| Task to complete |
Locate the string "agent" in the records below. Copy every line where it occurs.

*** Input records Section Begins ***

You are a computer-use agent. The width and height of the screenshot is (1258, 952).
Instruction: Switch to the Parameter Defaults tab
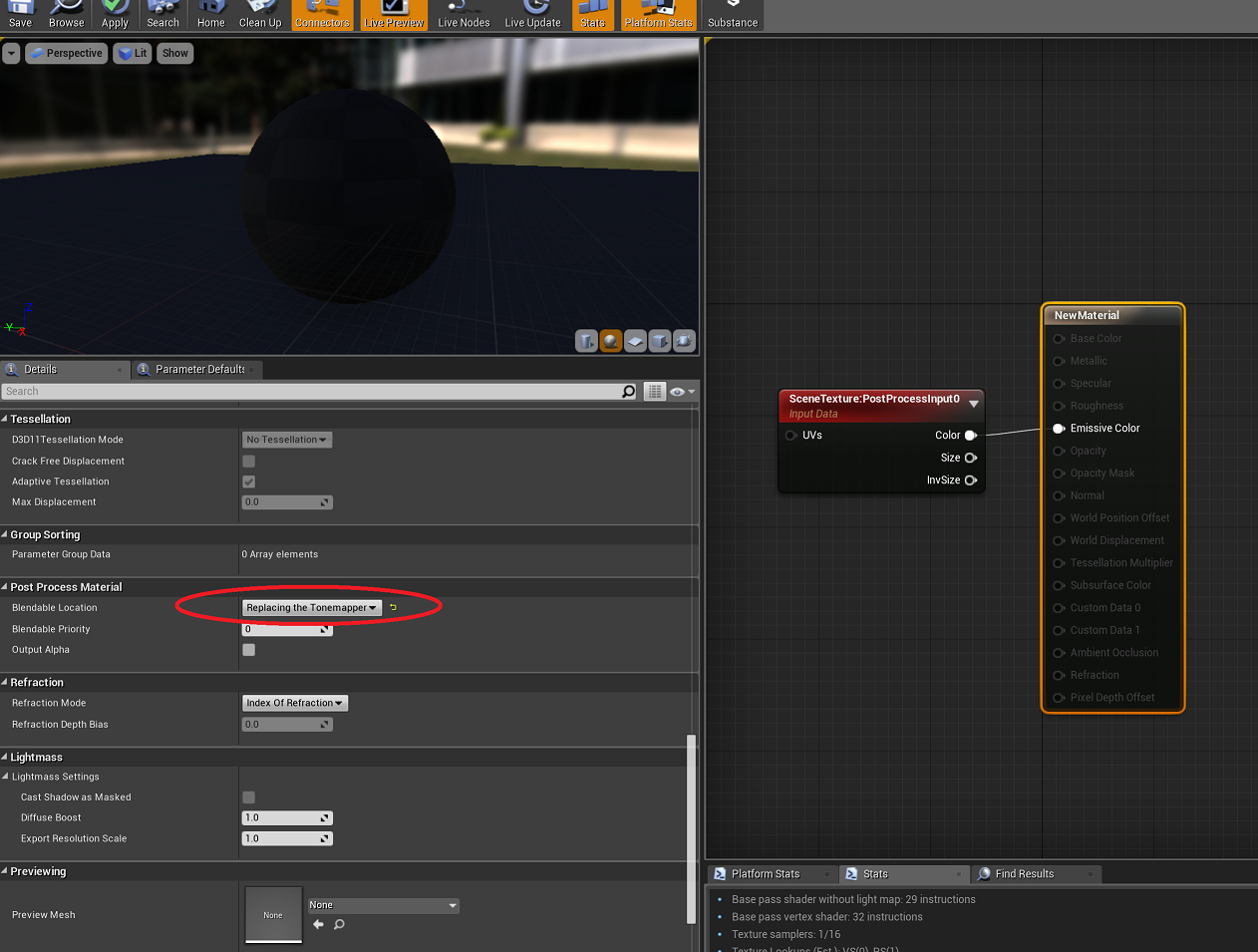click(195, 369)
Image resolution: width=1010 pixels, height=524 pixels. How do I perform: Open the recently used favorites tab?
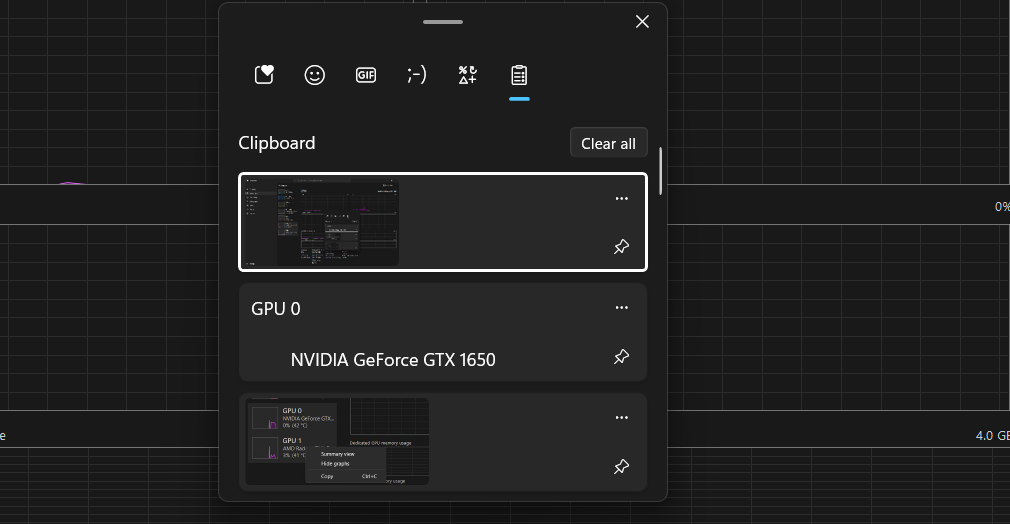264,75
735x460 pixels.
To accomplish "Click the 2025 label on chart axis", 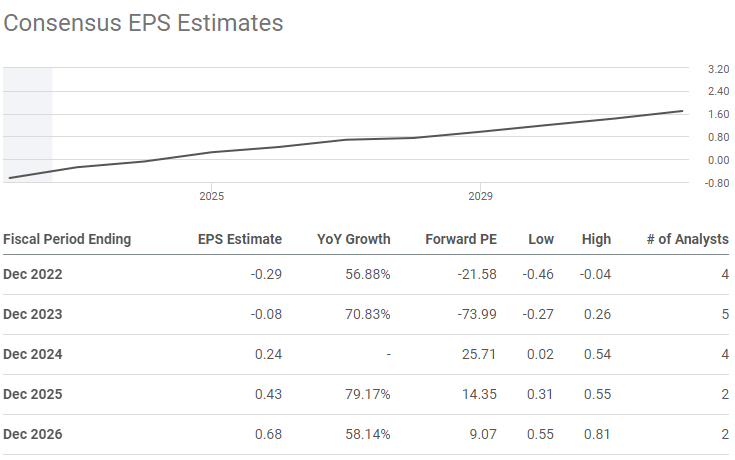I will coord(211,197).
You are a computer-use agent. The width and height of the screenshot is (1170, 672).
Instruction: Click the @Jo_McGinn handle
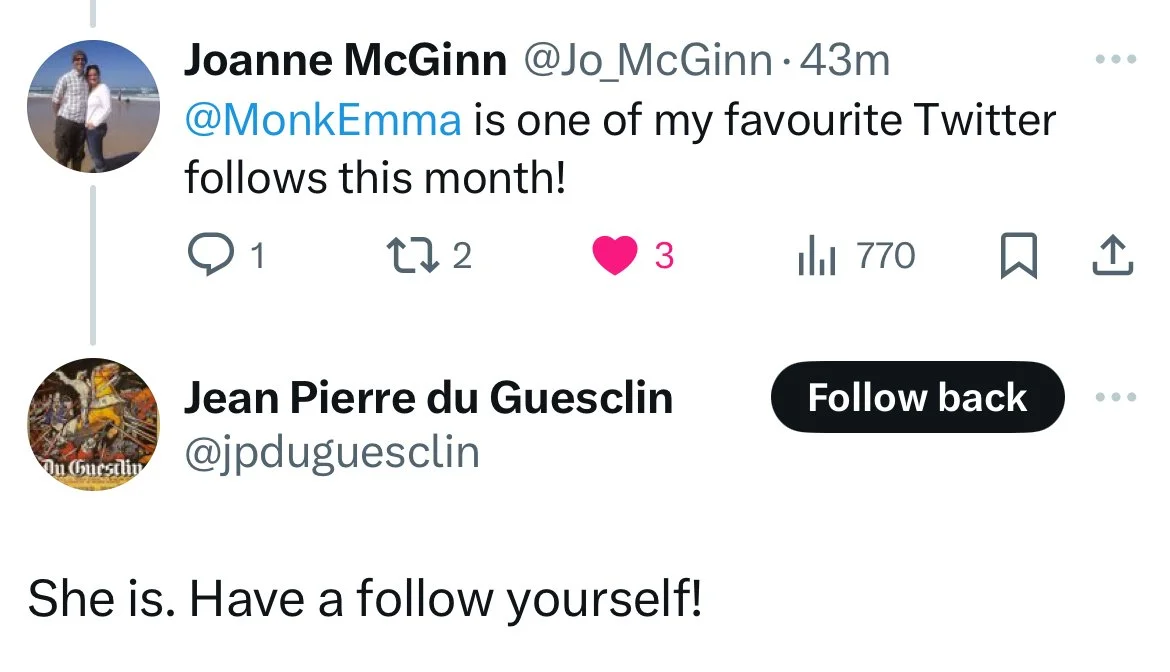coord(648,62)
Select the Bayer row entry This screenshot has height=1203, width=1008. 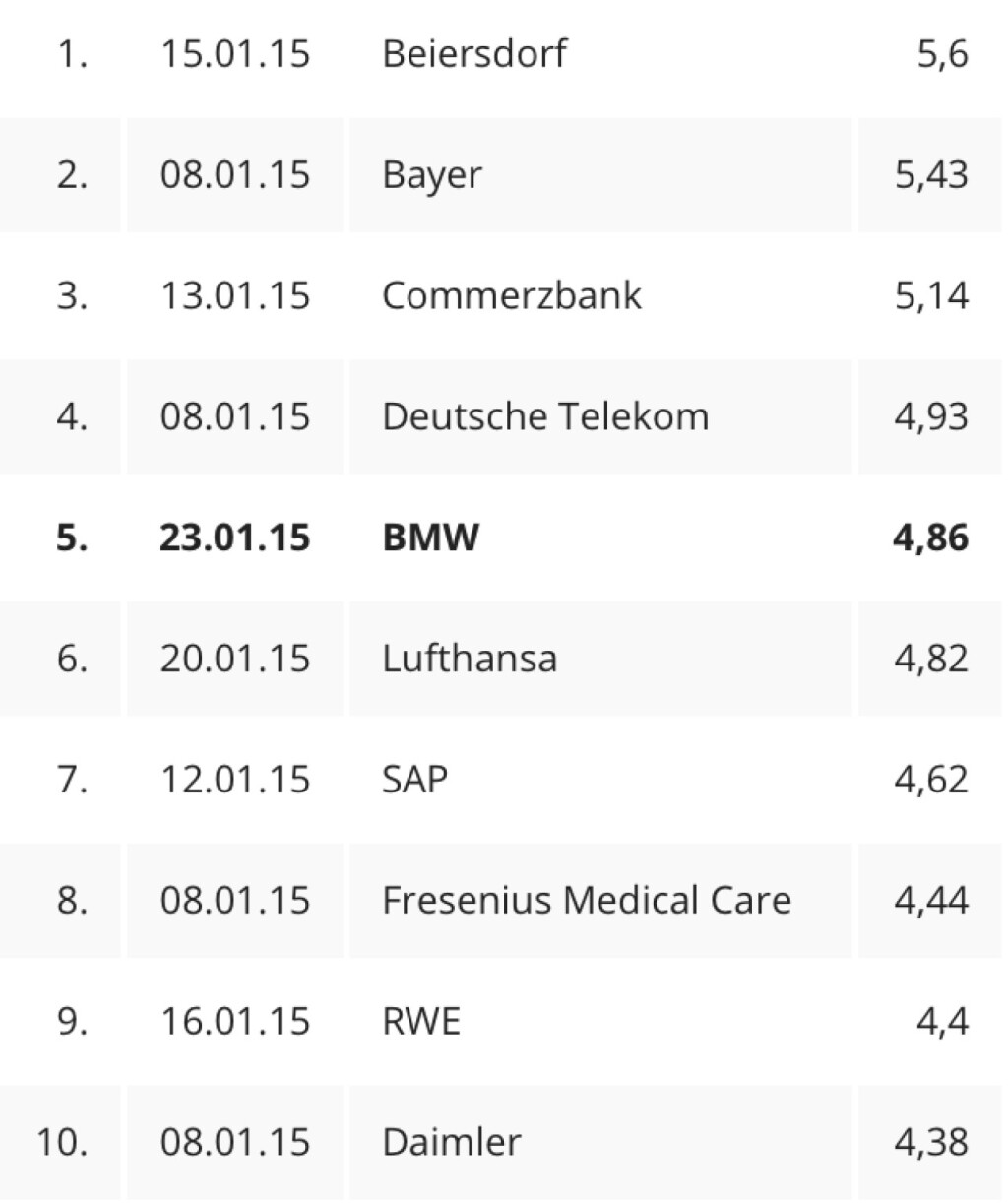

*** Input records Section Ends ***

| Result of this exercise |
You are a computer-use agent. The width and height of the screenshot is (1258, 952).
You are a computer-use agent. The width and height of the screenshot is (1170, 672).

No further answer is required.